How about: *Any C or C++ programmer knows not to use linked lists anyway.*

Peaker · on Dec 1, 2013

If you really think that, you've missed CS 101. Or maybe std::list is the only linked list implementation you've seen. In that case, I agree, one should never use std::list.

Linux's list.h is extremely useful, and for a wide variety of circumstances, is the most efficient way to manage your data.

dkersten · on Dec 2, 2013

Ok, I'll elaborate, especially since my view is at odds with your statement "for a wide variety of circumstances".

As I see it, the only use case where linked lists are superior to other types of lists, like, perhaps, ArrayList in java or vector/deque in C++, is if the following conditions are met:

1: you care about ordering - often you don't care about ordering and in that case, there is no need for a linked list because you can achieve O(1) insertion & removal then too: insertion can always be at the end, removal can be a "swap with end element, remove end element" operation.

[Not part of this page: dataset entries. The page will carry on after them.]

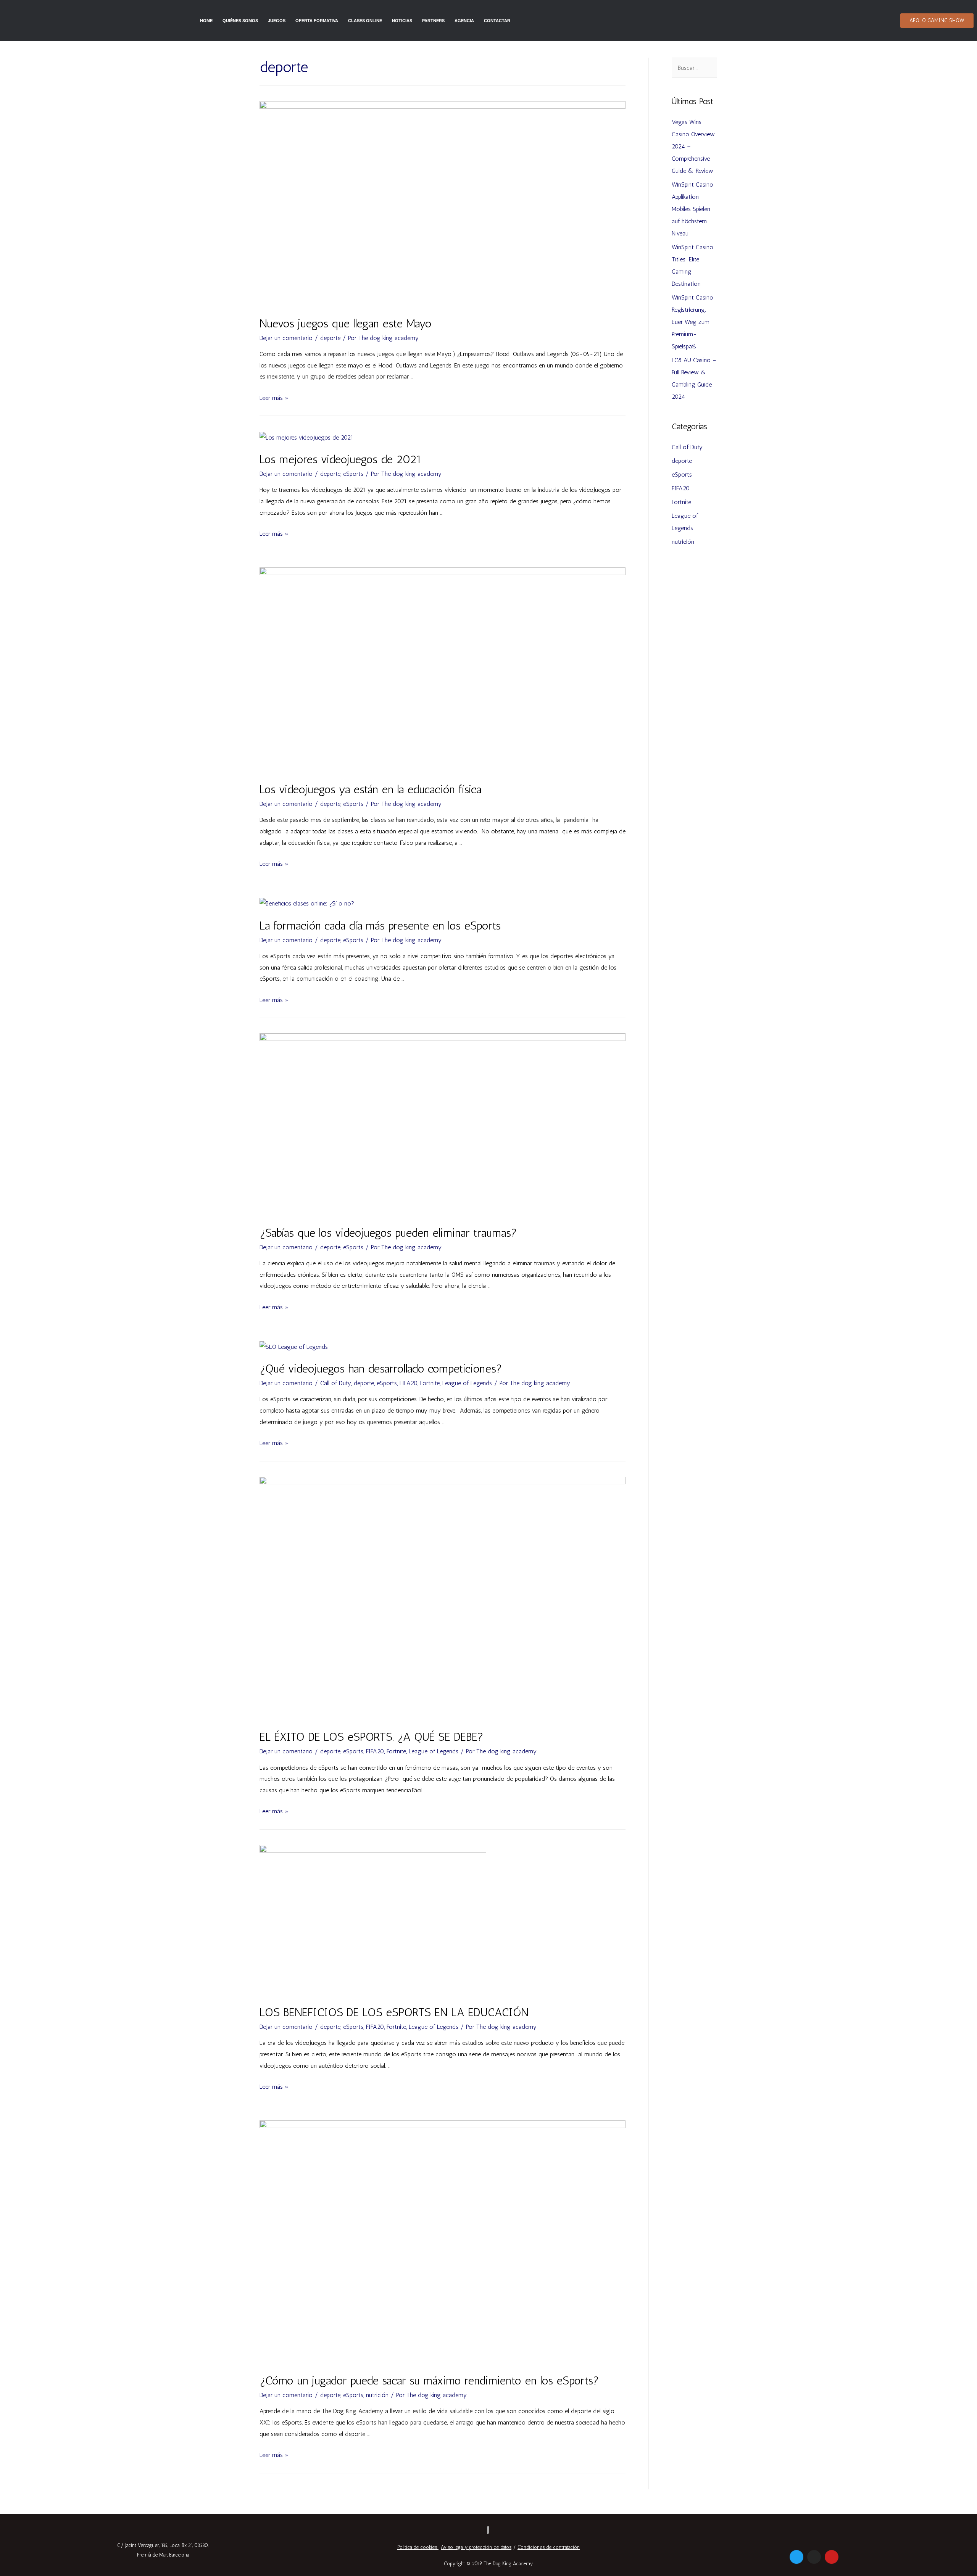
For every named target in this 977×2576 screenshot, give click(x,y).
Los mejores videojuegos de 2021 (341, 459)
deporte (330, 338)
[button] (937, 20)
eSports (353, 473)
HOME (206, 20)
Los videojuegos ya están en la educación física (370, 789)
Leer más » (274, 397)
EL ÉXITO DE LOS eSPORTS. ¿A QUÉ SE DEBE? (372, 1737)
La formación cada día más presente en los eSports (380, 926)
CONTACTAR (497, 20)
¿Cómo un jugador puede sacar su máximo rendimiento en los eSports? (429, 2381)
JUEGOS (276, 20)
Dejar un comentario (286, 338)
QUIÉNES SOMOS (240, 20)
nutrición (377, 2395)
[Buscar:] (694, 67)
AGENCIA (464, 20)
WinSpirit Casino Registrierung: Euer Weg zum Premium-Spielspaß (692, 322)
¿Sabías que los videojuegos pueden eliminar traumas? (388, 1233)
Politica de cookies (417, 2547)
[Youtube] (831, 2557)
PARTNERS (433, 20)
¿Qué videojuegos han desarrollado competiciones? (381, 1369)
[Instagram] (814, 2557)
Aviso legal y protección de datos (476, 2547)
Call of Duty (335, 1383)
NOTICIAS (402, 20)
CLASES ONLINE (365, 20)
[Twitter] (796, 2557)
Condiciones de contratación (549, 2547)
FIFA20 (409, 1383)
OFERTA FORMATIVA (316, 20)
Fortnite (430, 1383)
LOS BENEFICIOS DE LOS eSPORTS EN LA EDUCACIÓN (394, 2012)
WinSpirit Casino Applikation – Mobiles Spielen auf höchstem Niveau (692, 209)
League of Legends (467, 1383)
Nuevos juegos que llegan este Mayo (346, 323)
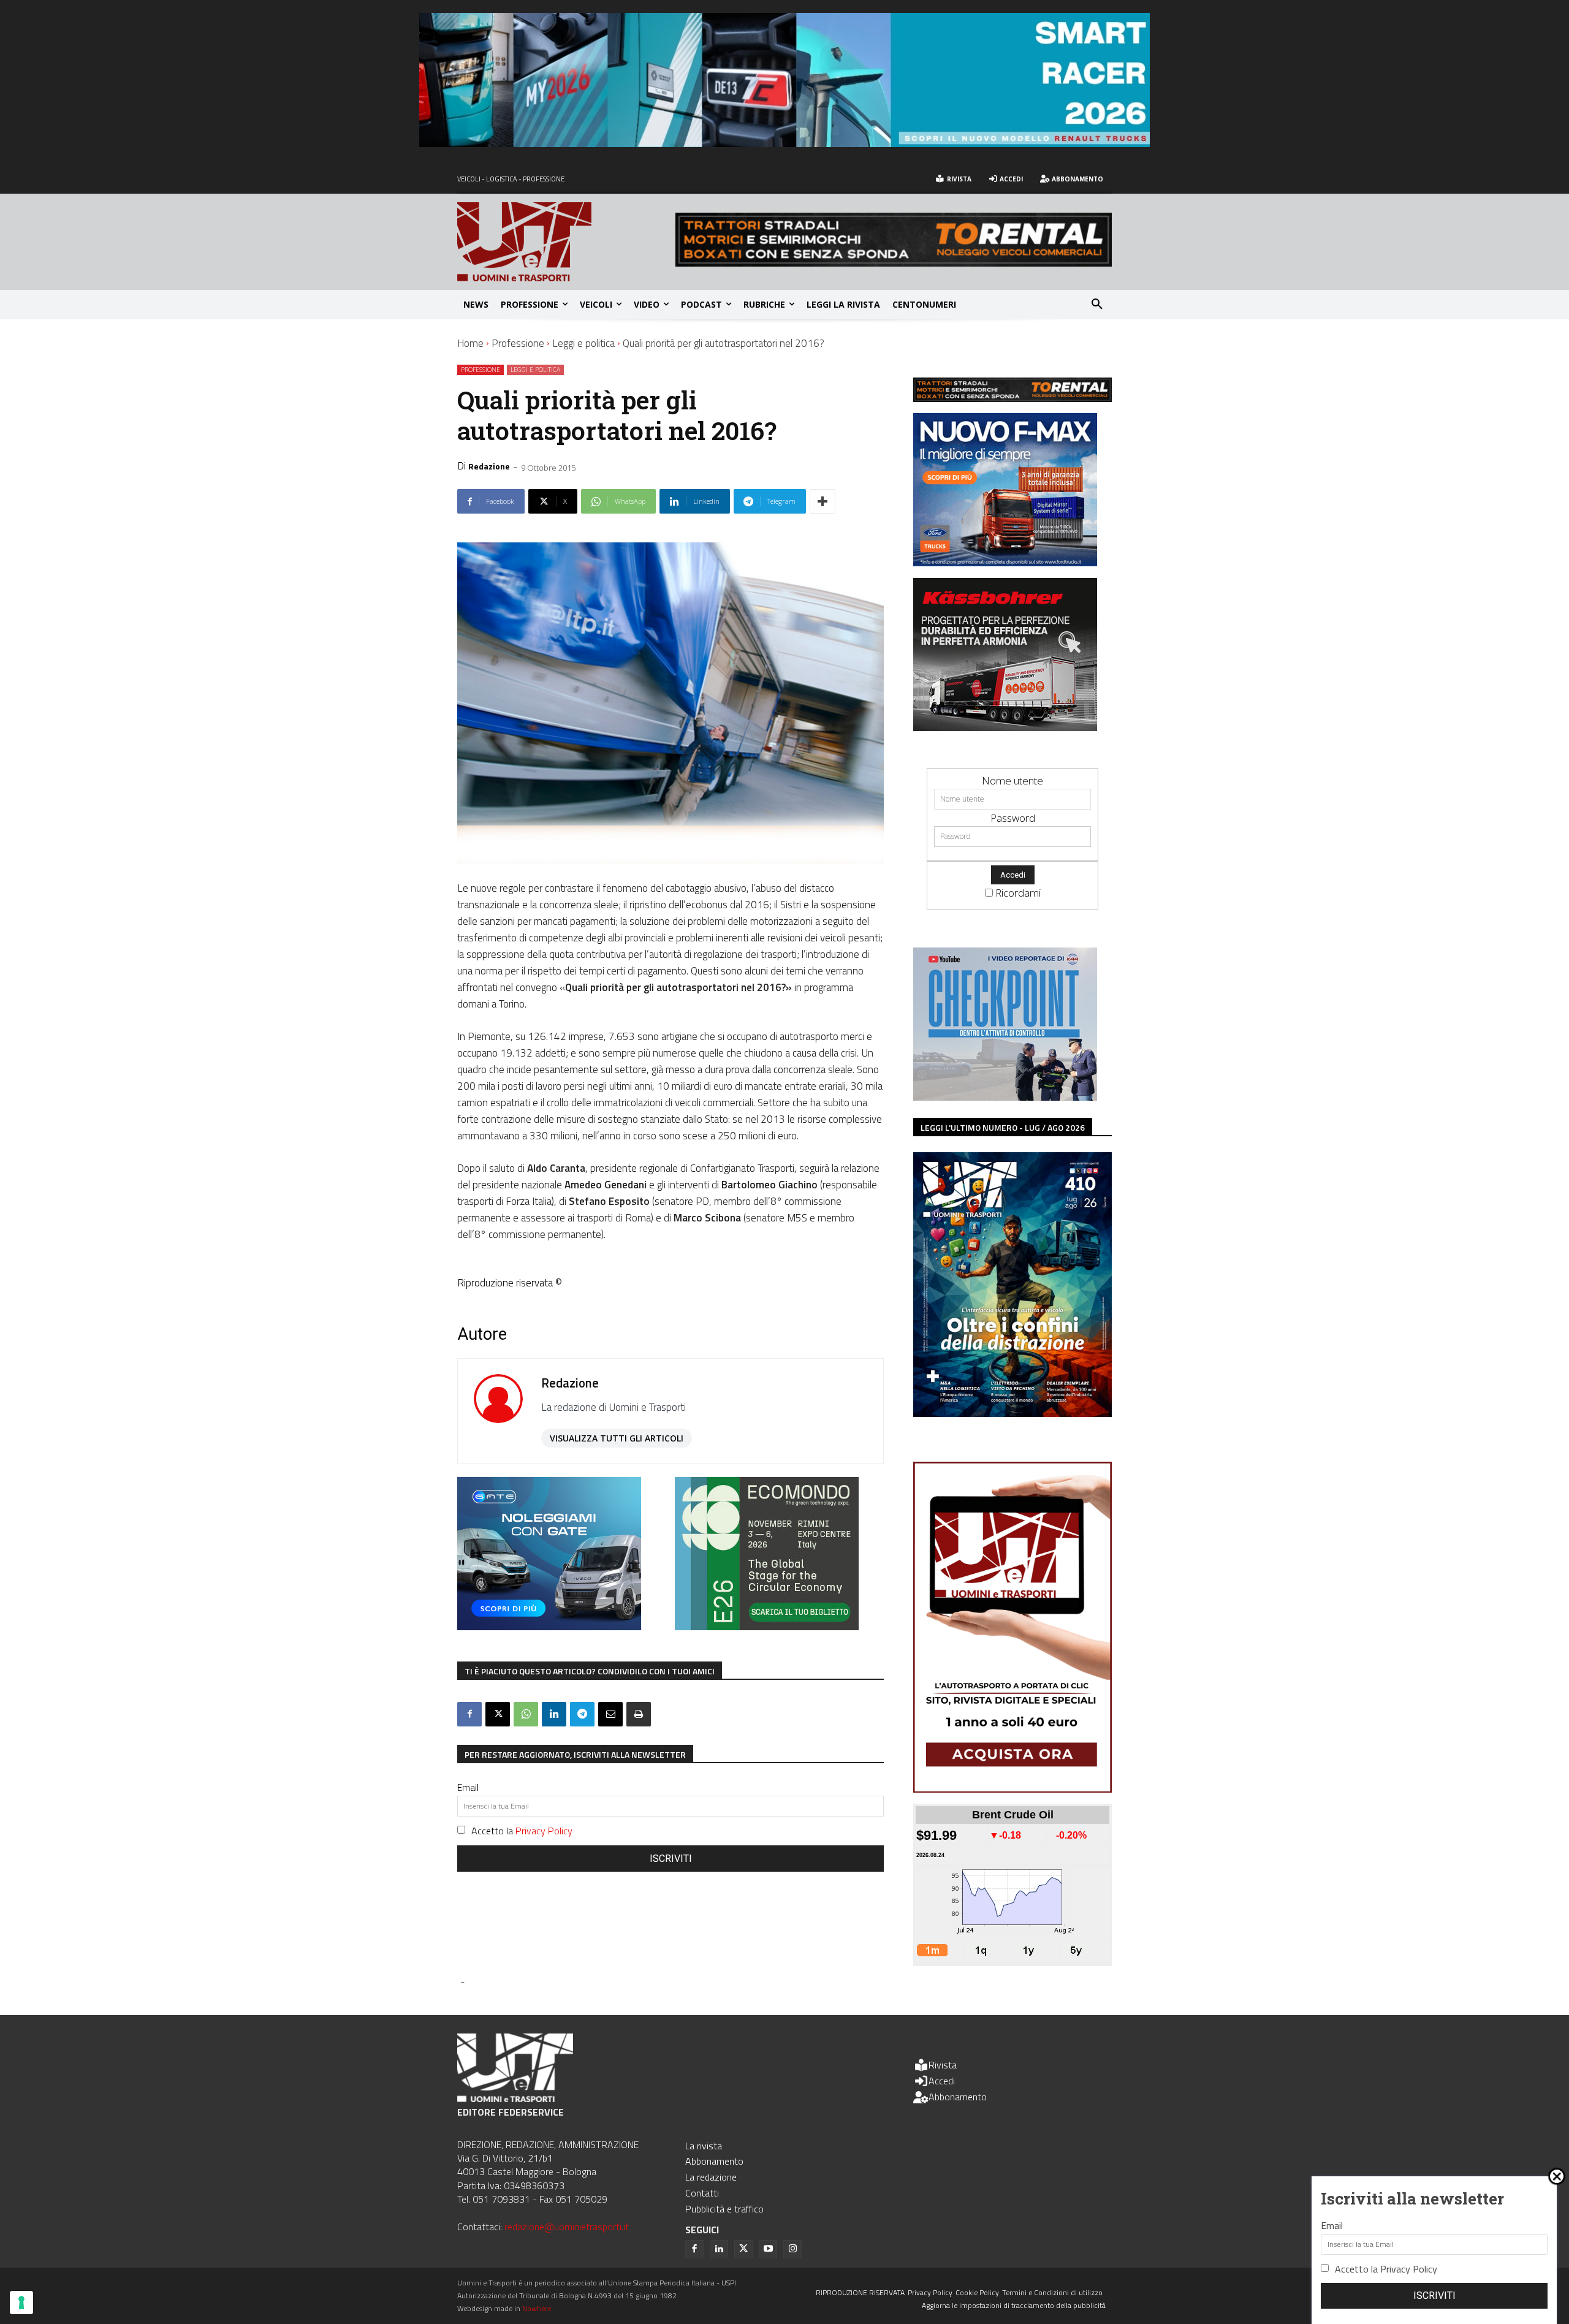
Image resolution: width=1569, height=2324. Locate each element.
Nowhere (536, 2308)
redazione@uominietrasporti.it (566, 2226)
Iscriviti (671, 1858)
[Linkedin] (554, 1714)
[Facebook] (469, 1714)
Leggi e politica (583, 343)
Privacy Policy (543, 1830)
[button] (1097, 304)
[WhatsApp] (526, 1714)
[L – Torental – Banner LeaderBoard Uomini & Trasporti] (893, 263)
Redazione (489, 466)
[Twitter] (743, 2249)
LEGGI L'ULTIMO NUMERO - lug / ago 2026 (1003, 1127)
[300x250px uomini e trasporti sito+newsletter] (1005, 562)
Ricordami (1018, 893)
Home (470, 343)
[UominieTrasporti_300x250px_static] (1005, 727)
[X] (497, 1714)
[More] (822, 501)
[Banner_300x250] (549, 1626)
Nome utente (1012, 780)
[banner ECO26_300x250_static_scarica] (767, 1626)
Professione (518, 343)
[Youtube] (768, 2249)
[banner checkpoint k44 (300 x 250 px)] (1005, 1097)
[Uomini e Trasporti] (566, 241)
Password (1012, 818)
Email (468, 1787)
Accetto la (521, 1830)
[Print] (638, 1714)
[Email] (610, 1714)
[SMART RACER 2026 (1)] (784, 143)
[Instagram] (792, 2249)
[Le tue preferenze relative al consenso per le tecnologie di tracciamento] (21, 2302)
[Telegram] (582, 1714)
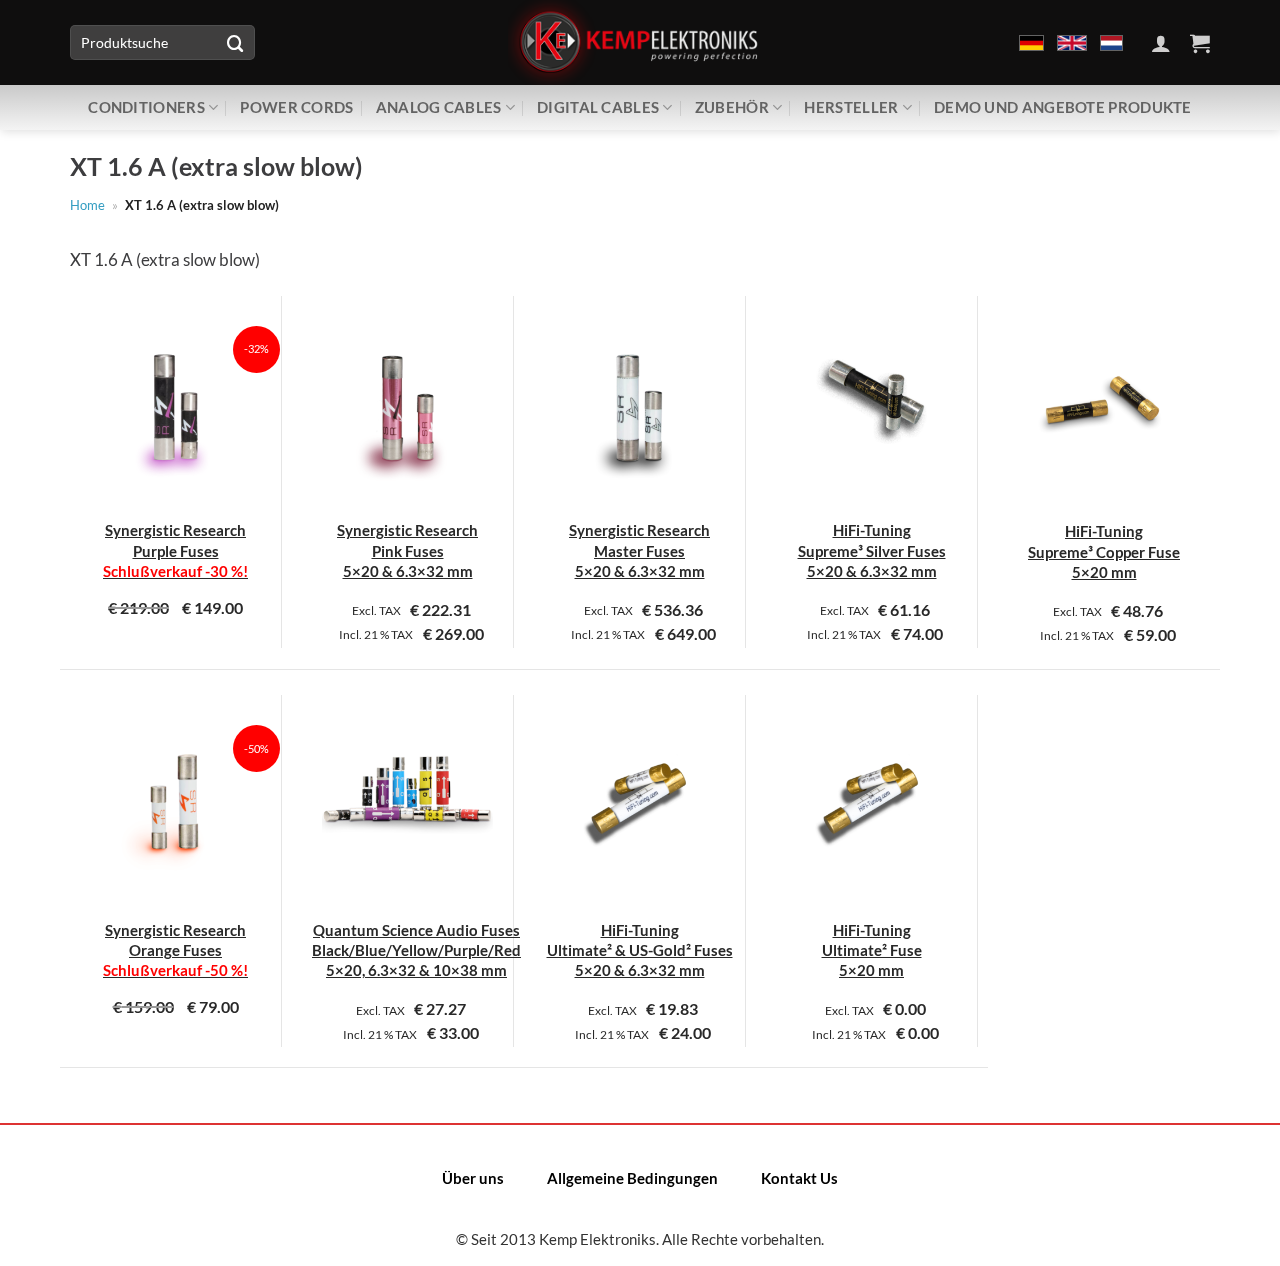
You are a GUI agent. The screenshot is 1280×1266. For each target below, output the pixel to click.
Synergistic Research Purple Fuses (175, 550)
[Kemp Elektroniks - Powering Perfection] (640, 42)
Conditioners (146, 107)
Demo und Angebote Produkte (1063, 107)
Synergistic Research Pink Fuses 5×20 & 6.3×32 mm (407, 550)
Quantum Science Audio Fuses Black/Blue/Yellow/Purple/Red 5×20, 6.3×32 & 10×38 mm (416, 950)
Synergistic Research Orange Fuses (175, 950)
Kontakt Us (799, 1178)
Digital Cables (598, 107)
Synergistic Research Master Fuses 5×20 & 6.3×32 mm (639, 550)
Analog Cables (439, 107)
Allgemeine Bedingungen (632, 1178)
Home (87, 205)
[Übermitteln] (235, 42)
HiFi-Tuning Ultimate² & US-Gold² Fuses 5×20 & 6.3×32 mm (640, 950)
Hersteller (851, 107)
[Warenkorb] (1200, 43)
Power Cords (296, 107)
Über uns (473, 1178)
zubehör (732, 107)
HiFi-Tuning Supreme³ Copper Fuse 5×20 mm (1104, 551)
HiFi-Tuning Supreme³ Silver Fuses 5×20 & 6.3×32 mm (872, 550)
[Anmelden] (1161, 43)
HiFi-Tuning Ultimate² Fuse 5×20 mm (872, 950)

2: inserting and/or removing from the middle of the list is a common operation, if it is not a common operation, then the added cost of doing so with a vector may still be outweighed by a vectors other advantages

3: you do not require random access - lists do not provide random access and lookup is O(n). At the expense of additional complexity in implementation and more memory overhead, you could reduce lookup to, OTOH, O(log n) by using a skip-list

4: you do not iterate through the list often - if you do, you are likely going to blow the cache and mess up prefetching due to poor cache locality. Iterating through an array-based data structure can be much faster in this case.

I would say that for a list to make sense, you MUST have 1 and 2 and probably should have 3. 4 is optional, but if true, should make you consider if there might not be a more suitable data structure. In my own personal experience, this is rare. In fact, in my own personal experience, usually, code either does not require 1 or requires 1 but not 2 - either way, lists are not the appropriate data structure in those cases.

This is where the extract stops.